→ Given passage:
◆ ◆ ◆
# waeco cruise control



## takmando (Nov 17, 2011)

hi .can anyone help me .i am after buying a waceo ms900 cruise control for my fiat ducato 2007 van . but for the life in me i can't find a dealer .has anyone bought one lately .if so where did you buy it and did you fit it yourself and does it work fine .and how much was it .if you don't mind me asking . thanks .takmando


----------



## Zebedee (Oct 3, 2007)

Hi Takmando

Where are you posting from?

It would help a great deal if we knew - are you in France?

Dave


----------



## takmando (Nov 17, 2011)

hi zebebee .i live in france .but go back to lancashire uk now and then .thanks


----------



## eurajohn (May 9, 2005)

Hi takmando, check out German eBay like this one >Ducato cruise< , I got mine from one of the many dealers selling them on there. I'm also in France and have found the German ebayers to be 100%.


----------



## Mrplodd (Mar 4, 2008)

I think the usual problem with aftermarket cruise controls is that the ECU has io be re-programmed so it "knows" there is a cruise control fitted.

To the best of my knowledge CC is just a switch that "tells" the ECU to maintain the current road speed, the ECU then adjusts the throttle/injection system to maintain said speed. 

Simples!! (in theory!!)


----------



## takmando (Nov 17, 2011)

thanks john .but I've been stung for 400 quid before on ebay and i won't do it again. i'm not saying there not genuine .but I've had mi fingers burnt . thanks all the same .takmando


----------



## javea (Jun 8, 2007)
◆ ◆ ◆
→ Data lines:
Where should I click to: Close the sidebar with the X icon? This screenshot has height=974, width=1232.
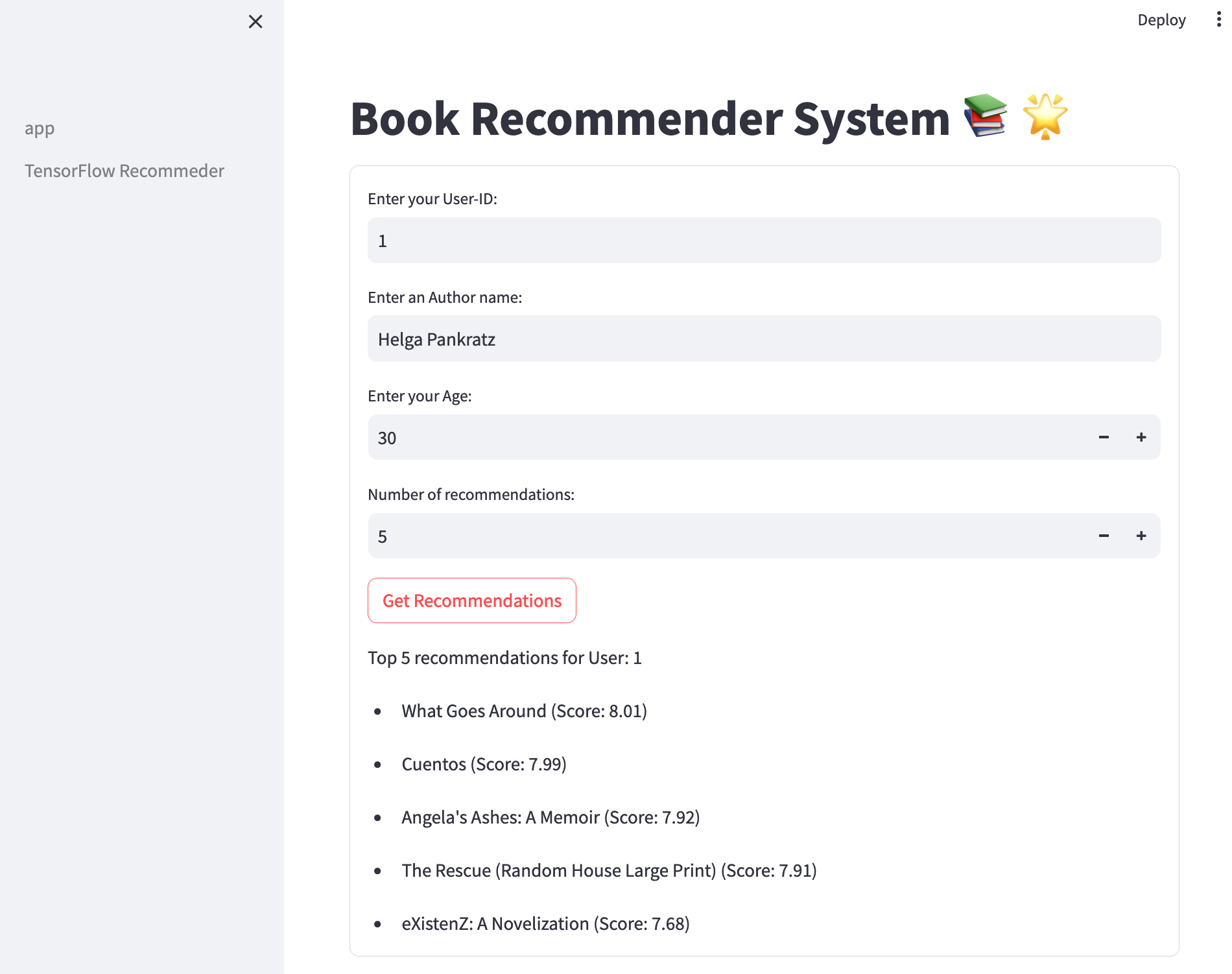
◆ ◆ ◆
→ Jobs:
(A) Do the following statements agree with the cruise control thread? For each, answer yes or no and quote the deciding words of the thread exactly. (i) takmando lives in France. (ii) Zebedee signed the post as John. (iii) takmando has lost 400 quid on eBay before.
(B) Write out the part of the cruise control thread that begins at the words "To the best" and stops after "Simples!! (in theory!!)".
(C) Write the next part of the cruise control thread, picking up after its last line.

→ The results:
(A)
(i) Yes: "i live in france"
(ii) No: "Dave"
(iii) Yes: "I've been stung for 400 quid before on ebay"

(B)
To the best of my knowledge CC is just a switch that "tells" the ECU to maintain the current road speed, the ECU then adjusts the throttle/injection system to maintain said speed. 

Simples!! (in theory!!)

(C)
Conrad Anderson in Birmingham?


----------



## rogerblack (May 1, 2005)

javea said:


> Conrad Anderson in Birmingham?


Seconded


----------



## richardjames (Feb 1, 2006)

Try >>>>waeco<<<<


----------



## eurajohn (May 9, 2005)

Hi takmando, I'm surprised that you were "stung" for any amount of money via eBay, if you do the transaction through them and pay via PayPal you as a buyer will always get recompense should any part of the transaction go wrong. I've spent many thousands of pounds / euros through GB, German and French eBay with barely a hitch strangely the only problem I've ever encountered is with U K sellers. I did ponder long before actually paying my money (€1350) for a welding set from a German seller but as with all other deals I've done through the German site delivery was quicker than I'd hoped for and the quality was even better!
If you are any where near me (in Mayenne) I'll do the transaction for you.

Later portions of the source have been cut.